## What you should do
Here is a listing; work out how many of its lines contain the word "April", and state only that number.

## Material provided
++++
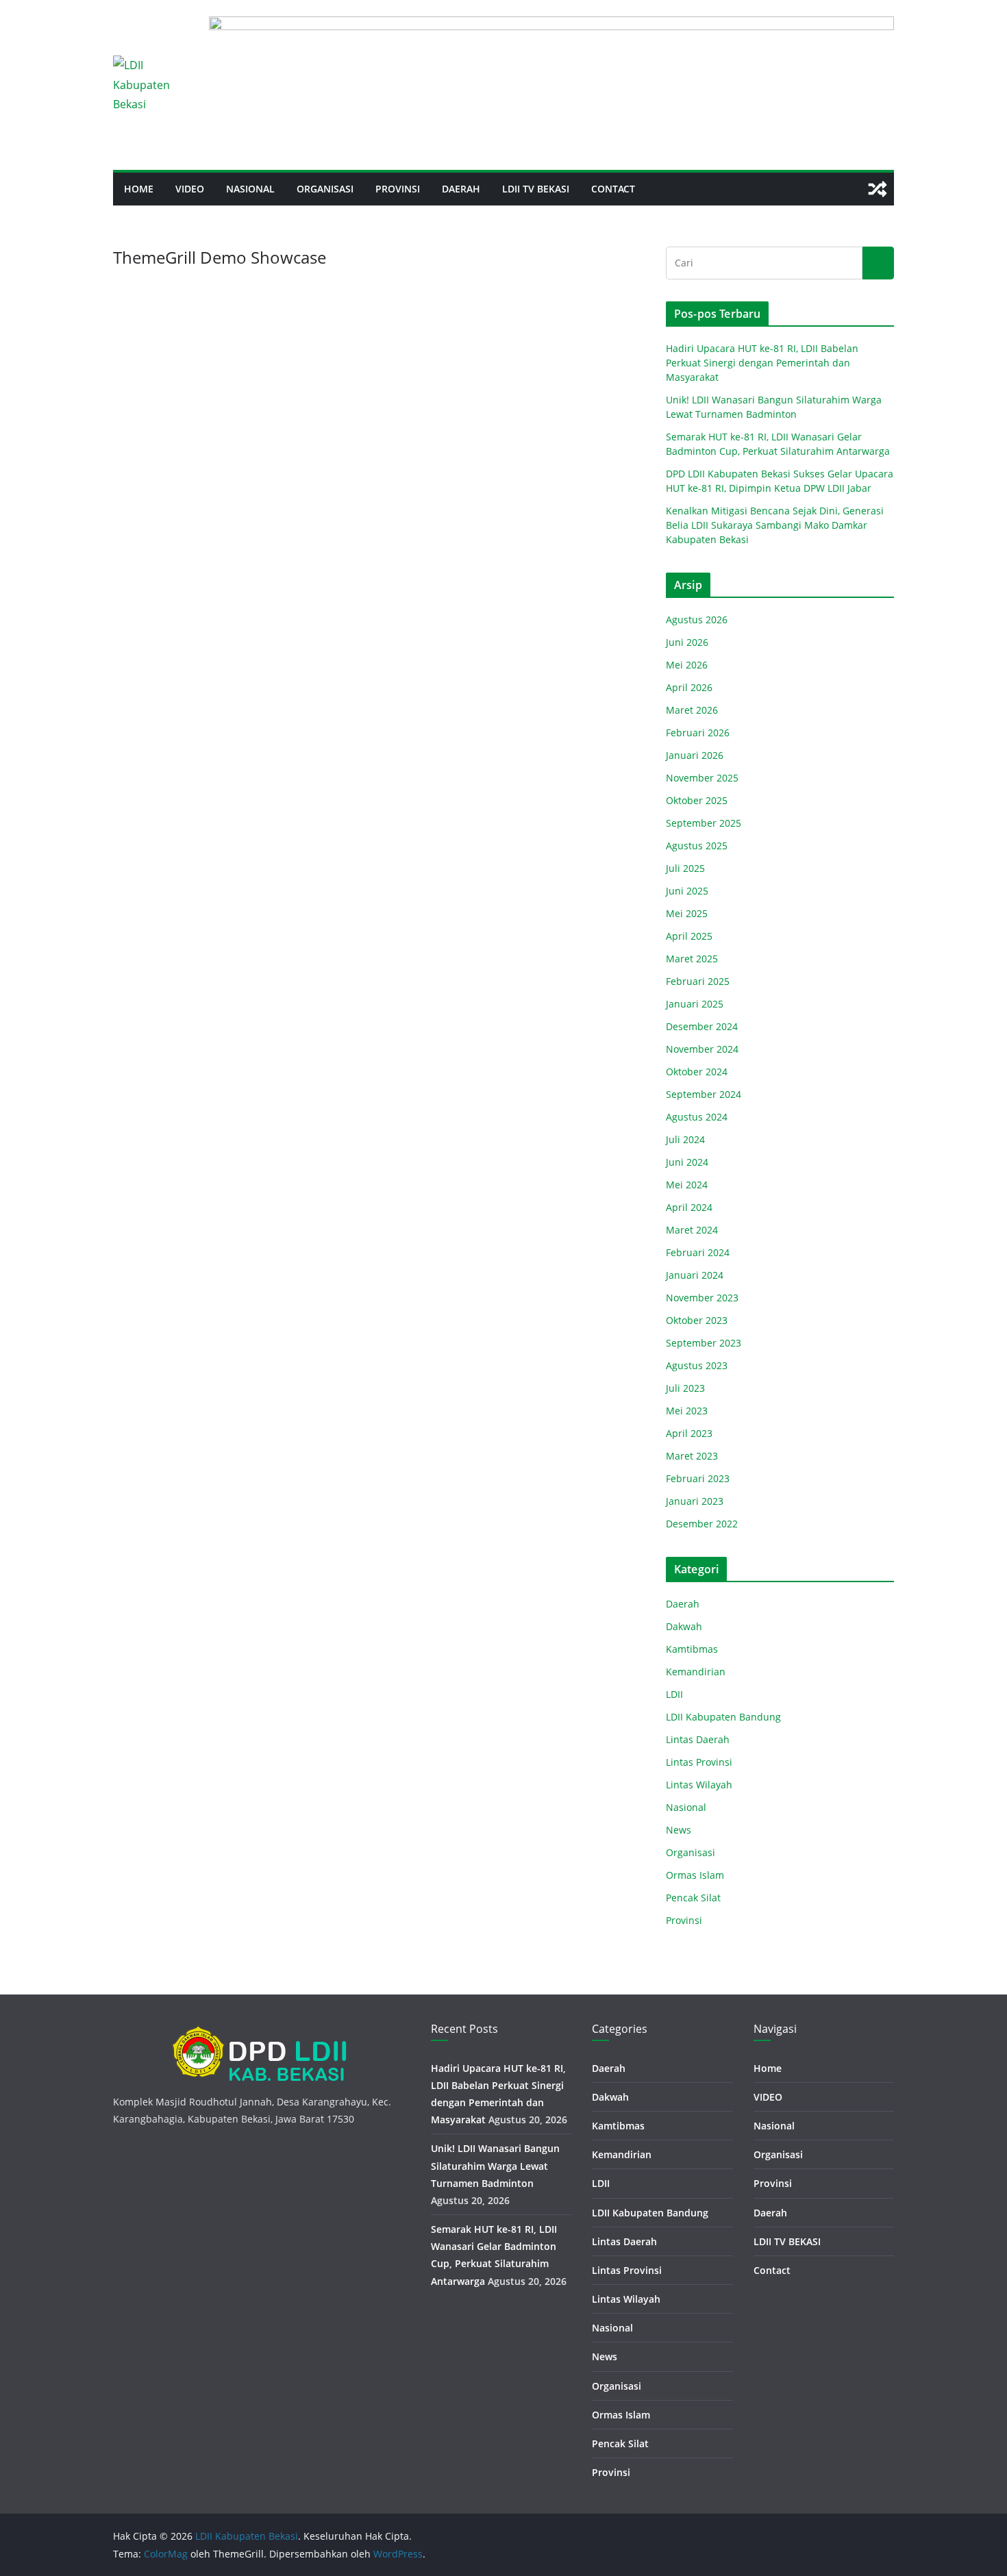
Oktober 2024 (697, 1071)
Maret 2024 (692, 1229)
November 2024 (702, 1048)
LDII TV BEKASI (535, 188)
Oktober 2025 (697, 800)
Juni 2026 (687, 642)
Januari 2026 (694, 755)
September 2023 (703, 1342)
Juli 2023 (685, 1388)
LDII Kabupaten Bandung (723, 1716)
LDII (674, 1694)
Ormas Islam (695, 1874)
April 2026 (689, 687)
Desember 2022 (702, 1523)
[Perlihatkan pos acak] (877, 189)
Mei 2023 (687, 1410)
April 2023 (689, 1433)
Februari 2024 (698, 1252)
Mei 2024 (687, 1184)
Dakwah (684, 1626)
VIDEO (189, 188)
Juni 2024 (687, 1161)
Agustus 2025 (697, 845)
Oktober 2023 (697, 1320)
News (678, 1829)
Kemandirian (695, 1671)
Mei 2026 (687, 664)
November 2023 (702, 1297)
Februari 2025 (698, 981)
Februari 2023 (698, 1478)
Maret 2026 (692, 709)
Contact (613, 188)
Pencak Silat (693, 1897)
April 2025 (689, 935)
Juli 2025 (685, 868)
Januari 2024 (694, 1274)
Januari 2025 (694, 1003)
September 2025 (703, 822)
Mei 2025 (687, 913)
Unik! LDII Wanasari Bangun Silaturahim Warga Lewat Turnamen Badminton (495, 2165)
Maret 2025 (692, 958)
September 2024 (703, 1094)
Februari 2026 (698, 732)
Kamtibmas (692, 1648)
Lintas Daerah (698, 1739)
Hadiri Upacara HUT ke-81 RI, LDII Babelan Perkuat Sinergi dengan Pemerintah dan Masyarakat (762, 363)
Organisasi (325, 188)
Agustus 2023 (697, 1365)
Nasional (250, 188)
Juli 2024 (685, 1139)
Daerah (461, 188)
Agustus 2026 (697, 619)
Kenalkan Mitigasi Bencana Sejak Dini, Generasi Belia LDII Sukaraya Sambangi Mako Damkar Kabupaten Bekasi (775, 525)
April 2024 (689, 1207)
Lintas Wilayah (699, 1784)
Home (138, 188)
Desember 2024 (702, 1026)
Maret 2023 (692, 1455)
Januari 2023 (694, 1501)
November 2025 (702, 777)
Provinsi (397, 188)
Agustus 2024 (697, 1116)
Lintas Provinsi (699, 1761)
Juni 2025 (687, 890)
++++
## Result of this task
4